OSCAR TUTTOBICI. Niccolò Pacinotti trionfa tra gli Allievi

| 02/11/2011 | 08:53
Dopo un appassionante testa a testa con Mattia Viel, l’Oscar tuttoBICI Allievi Gran Premio MAPEI è andato a un ragazzo pistoiese di 16 anni, che con la maglia del Vc Seano One ha vinto sette gare e ha conquistato la medaglia di bronzo con la maglia della nazionale all’Olympic Festival di Trebisonda, in Turchia, nella prova su strada. Conosciamo meglio Niccolò Pacinotti, miglior Allievo del 2011: «Ho iniziato a correre perché da piccolino in soffitta vedevo tutte le coppe di babbo Luciano, che ha gareggiato da dilettante. Volevo battere il suo record di premi, quindi appena ho potuto ho iniziato a pedalare per vincerne qualcuno anche io (sorride, ndr). La prima corsa una gimkana, da G1. Da quel giorno in poi la mia passione per il ciclismo non ha fatto che crescere».
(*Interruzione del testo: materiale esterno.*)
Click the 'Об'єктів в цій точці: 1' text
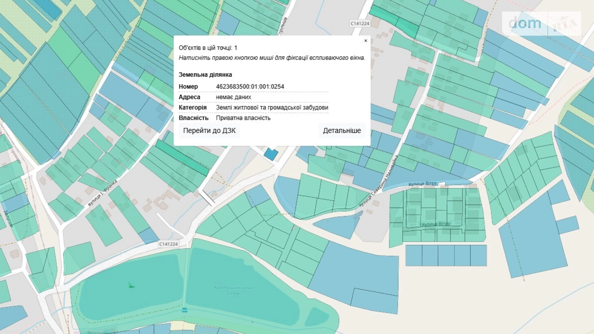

Soddisfatto della stagione appena giunta al termine?
«Sì. Ho centrato delle vittorie importanti, soprattutto a cronometro. Il ricordo più bello di quest’anno però non è un successo pieno, ma il 3° posto conquistato in Turchia, un risultato che ripaga di tutti i sacrifici che il ciclismo comporta».

Emozionato per la partecipazione alla Notte dei Campioni?
«Sarà senz’altro una bella premiazione, per me è un grande onore essere tra coloro che saliranno sul palco. Non mi aspettavo di vincere l’Oscar perché ho saltato qualche prova, addirittura ero convinto di non essere nemmeno in classifica. Scoprire di essere primo è stata una sorpresa stupenda».

L’anno prossimo ti vedremo con la stessa maglia?
«No, correrò tra gli Juniores per il Bottegone Cipriani & Gestri di Pistoia».

Cosa studi?
«Frequento il 3° anno dell’Istituto Professionale Operatore Idraulico a Pistoia. Quando torno da scuola mi cambio e vado diretto ad allenarmi. I percorsi di allenamento sono più o meno sempre gli stessi, ma con i miei compagni di squadra mi diverto sempre tanto».

Oltre al ciclismo hai altre passioni?
«La pesca, passatempo che pratico soprattutto nei periodi come questo in cui non ci sono gare».

Qual è il tuo campione preferito?
«Mi garba molto Gilbert. Mi piace come corre, sempre all’attacco, e apprezzo le sue caratteristiche atletiche, a cui nel mio piccolo mi avvicino».